:: Data to use ::

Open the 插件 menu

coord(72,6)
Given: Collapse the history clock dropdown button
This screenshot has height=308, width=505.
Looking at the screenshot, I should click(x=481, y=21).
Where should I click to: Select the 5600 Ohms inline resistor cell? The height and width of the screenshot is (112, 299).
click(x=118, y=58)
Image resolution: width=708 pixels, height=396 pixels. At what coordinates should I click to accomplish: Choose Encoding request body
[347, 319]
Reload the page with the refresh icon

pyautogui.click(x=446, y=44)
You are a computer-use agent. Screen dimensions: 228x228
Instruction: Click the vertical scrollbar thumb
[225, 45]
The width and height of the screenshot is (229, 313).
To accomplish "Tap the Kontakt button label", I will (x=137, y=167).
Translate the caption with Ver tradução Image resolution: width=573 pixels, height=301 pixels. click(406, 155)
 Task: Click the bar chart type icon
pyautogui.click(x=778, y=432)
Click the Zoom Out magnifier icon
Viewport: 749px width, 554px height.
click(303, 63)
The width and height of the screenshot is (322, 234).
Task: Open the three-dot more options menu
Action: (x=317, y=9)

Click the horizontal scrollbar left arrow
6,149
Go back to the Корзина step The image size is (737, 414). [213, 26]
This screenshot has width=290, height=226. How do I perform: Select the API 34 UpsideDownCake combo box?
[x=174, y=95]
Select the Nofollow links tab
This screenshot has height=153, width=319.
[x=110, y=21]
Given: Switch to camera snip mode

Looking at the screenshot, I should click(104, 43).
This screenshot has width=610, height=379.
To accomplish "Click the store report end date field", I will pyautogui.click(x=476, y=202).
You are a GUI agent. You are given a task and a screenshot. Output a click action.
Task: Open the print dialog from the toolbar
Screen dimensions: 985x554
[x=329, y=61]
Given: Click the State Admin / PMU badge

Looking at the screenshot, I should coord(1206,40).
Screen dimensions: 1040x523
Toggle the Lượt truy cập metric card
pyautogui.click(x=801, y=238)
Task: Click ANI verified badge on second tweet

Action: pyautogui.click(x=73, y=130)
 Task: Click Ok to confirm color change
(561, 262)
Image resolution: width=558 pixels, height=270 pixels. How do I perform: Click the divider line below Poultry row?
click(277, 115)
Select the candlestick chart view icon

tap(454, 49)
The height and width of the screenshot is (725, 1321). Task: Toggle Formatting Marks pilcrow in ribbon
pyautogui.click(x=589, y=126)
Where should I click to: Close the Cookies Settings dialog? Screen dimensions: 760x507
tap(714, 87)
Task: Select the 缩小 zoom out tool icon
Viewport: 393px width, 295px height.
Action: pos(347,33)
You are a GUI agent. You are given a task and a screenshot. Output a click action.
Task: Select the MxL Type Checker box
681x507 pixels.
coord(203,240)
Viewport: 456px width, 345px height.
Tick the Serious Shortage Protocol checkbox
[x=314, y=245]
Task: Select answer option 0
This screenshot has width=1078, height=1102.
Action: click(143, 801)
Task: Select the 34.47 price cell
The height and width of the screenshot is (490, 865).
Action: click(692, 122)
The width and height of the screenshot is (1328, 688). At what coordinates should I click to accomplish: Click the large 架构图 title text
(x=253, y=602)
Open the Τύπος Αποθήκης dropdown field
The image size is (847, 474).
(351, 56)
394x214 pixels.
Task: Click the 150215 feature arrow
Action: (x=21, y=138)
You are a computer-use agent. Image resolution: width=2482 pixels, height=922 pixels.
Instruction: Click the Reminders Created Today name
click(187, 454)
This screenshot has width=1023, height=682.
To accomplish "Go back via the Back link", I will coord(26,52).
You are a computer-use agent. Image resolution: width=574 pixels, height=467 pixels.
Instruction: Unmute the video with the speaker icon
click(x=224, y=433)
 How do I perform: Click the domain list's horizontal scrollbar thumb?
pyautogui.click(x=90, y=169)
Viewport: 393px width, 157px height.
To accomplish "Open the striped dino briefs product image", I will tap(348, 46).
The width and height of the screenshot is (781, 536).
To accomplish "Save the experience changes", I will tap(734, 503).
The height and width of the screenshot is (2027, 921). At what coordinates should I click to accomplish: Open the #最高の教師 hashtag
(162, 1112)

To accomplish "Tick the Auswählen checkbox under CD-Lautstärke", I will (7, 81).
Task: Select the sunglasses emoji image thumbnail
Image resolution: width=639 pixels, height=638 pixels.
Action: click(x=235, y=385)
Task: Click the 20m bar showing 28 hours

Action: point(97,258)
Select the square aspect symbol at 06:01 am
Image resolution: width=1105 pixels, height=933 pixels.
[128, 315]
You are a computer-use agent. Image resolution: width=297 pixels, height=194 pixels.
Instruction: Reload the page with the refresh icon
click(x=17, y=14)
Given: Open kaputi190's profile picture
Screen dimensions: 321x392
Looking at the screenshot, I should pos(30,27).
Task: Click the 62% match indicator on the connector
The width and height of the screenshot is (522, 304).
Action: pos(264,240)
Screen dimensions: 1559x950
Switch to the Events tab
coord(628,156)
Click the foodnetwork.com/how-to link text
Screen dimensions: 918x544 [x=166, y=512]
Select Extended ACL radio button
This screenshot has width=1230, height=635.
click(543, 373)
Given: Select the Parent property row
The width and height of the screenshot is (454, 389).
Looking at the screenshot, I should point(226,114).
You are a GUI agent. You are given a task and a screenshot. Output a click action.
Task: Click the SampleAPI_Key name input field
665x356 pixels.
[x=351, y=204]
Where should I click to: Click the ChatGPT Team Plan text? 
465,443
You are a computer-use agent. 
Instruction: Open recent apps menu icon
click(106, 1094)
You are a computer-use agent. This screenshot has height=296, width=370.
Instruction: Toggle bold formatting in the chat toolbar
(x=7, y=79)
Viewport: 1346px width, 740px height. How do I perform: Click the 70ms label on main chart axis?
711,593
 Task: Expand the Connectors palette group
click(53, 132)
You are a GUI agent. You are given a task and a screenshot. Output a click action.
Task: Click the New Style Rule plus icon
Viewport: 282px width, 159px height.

:: What you will do ::
Copy down each line in the entries that has the word "back".

:: Solution ::
Go back to the Корзина step The image size is (737, 414). [213, 26]
To accomplish "Go back via the Back link", I will coord(26,52).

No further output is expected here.